I held the damaged limb up, letting Momo skilfully weave the bandage she had manifested around the bloodied patch. I watched Eijiro getting wet up, frustration bubbling up inside my stomach. From the way he gutted man, two times from either shoulder blade down to his hips, it looked like he carved an X symbol on his chest.

The pagan had a flair for the dramatics, it seemed.

"…Ryu-chan." Mina's shaken voice sobbed behind me. I faced her, countenance softening. Her uniquely raven sclera, normally so sparkly and bright like the rest of her eyes, were filled with tears of apprehension and melancholy, dripping down her cheeks on either side of her quivering lips, "I'm scared."
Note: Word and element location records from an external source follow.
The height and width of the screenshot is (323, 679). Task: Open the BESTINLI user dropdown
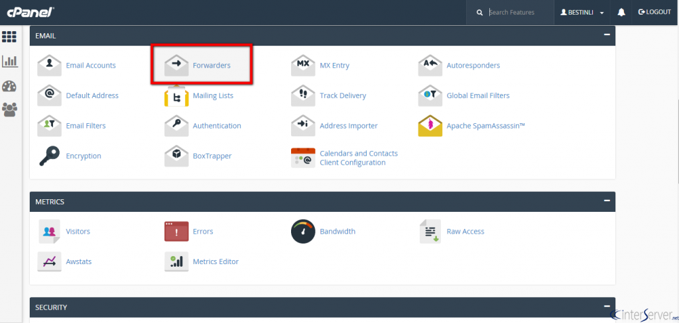point(582,13)
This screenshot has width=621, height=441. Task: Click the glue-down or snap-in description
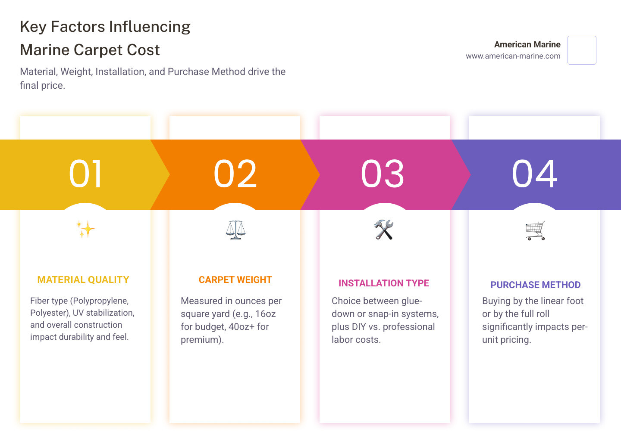click(x=384, y=320)
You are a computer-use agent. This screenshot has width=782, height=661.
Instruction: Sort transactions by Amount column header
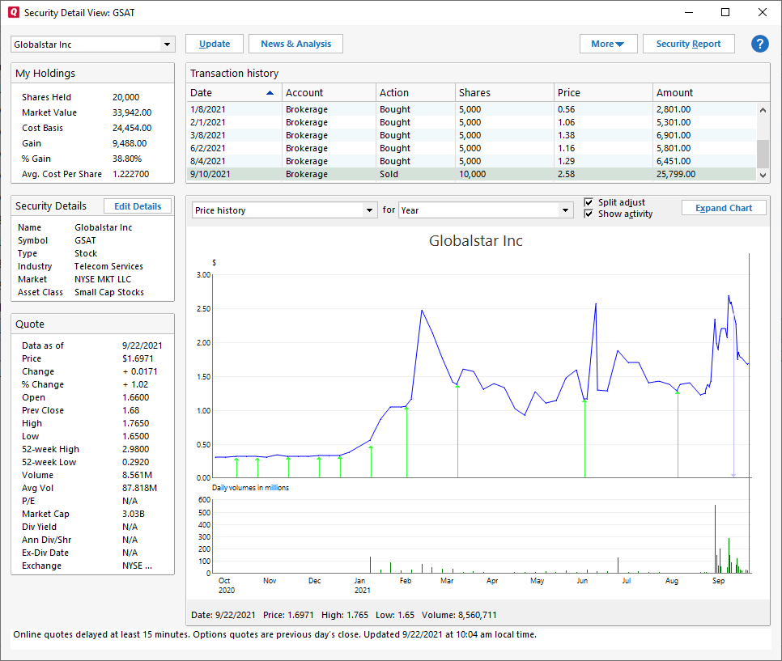tap(704, 93)
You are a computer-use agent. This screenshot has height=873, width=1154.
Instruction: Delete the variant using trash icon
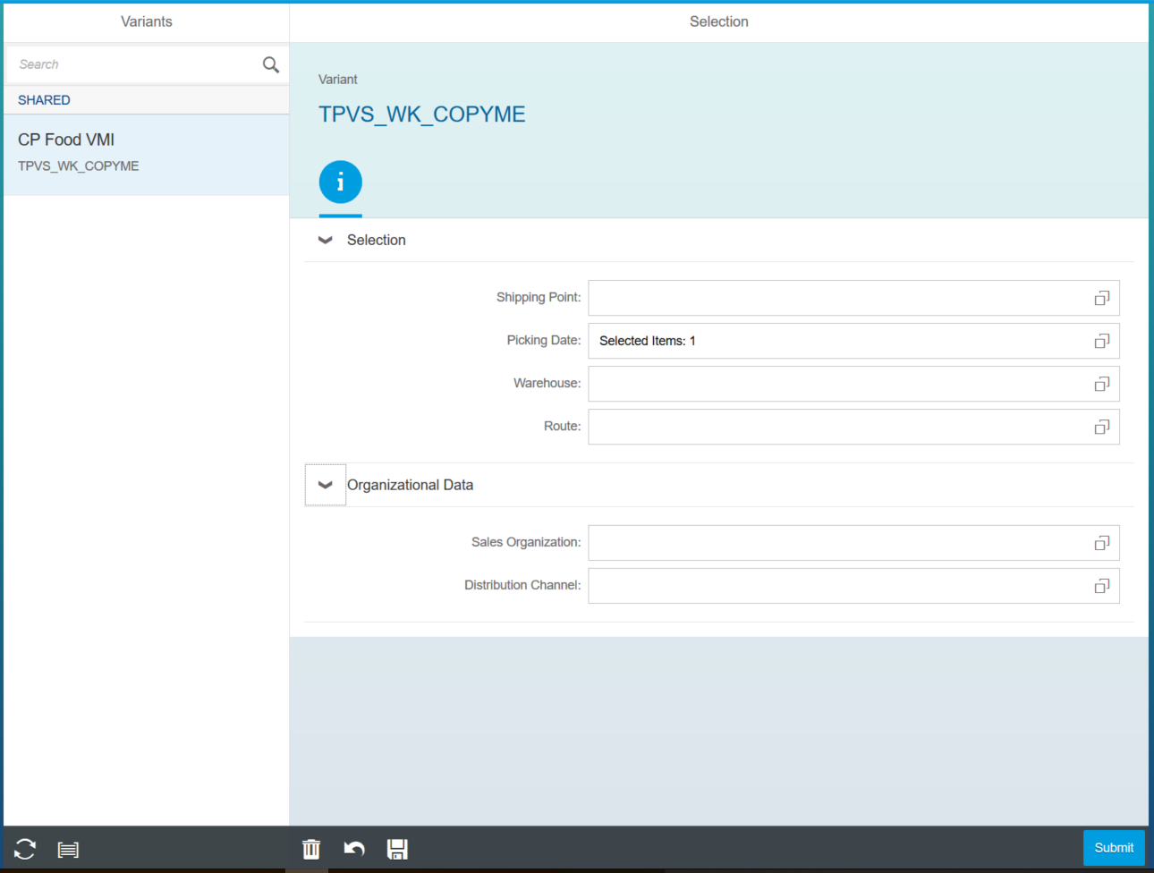(311, 849)
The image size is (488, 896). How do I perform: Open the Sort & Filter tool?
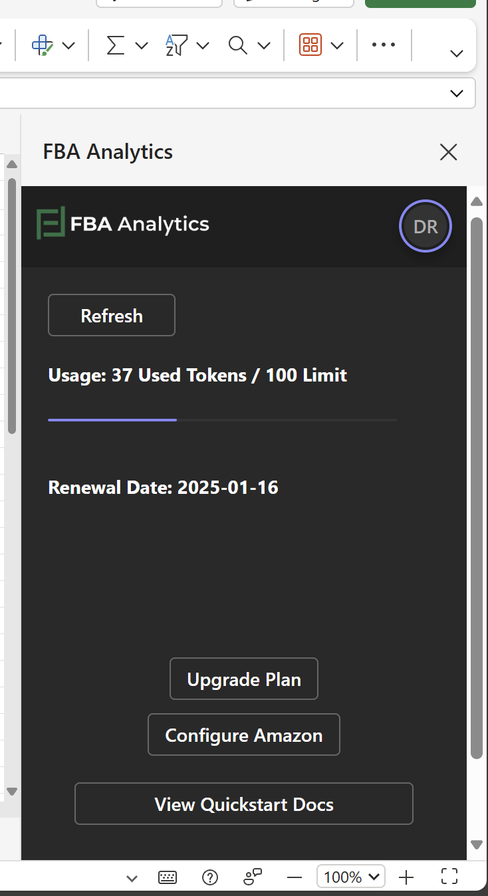click(x=176, y=45)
"Mina…" I mumbled with warm sympathy. My arms enclosed around her, enveloping her in a protective embrace I hoped I conveyed well enough, "On my aunt's life, I'll protect you, Mina." I could feel the dampness of her cheek on mine, "I said I would and man don't back on his word. Even if it kills me, I won't let that fucking pagan harm a single hair on your head."


"Stay back!" Thirteen tried, "I am warning you!"

I peeked over my shoulder. Smoke had handled Eijiro and Bakugo without even breaking a sweat and left them unconscious in between Aizawa and now he was putting Thirteen in her place with his mere aura alone. He didn't utter a word to her, merely shook his head; his body language alone passed the message his mouth didn't.

"It's futile."

I couldn't disagree really. The space cadet hadn't been able to react to any of the brudda's projectile attacks. Even if she were to unleash her makeshift phoney black hole, he would dodge it and soak her with ease. She knew it. He knew it. We all knew it. That's why he had the chest to push her raised arm down with a fatherly touch.

"Just," Thirteen's voice cracked. "Don't hurt them." Her knees gave out.

Smoke nodded, turning his head directly at me.

"We'll call that my introduction, Kanizaki Ryuji-kun."



Fluent English?

In Japan?

Bruv, what the fuck was I looking at?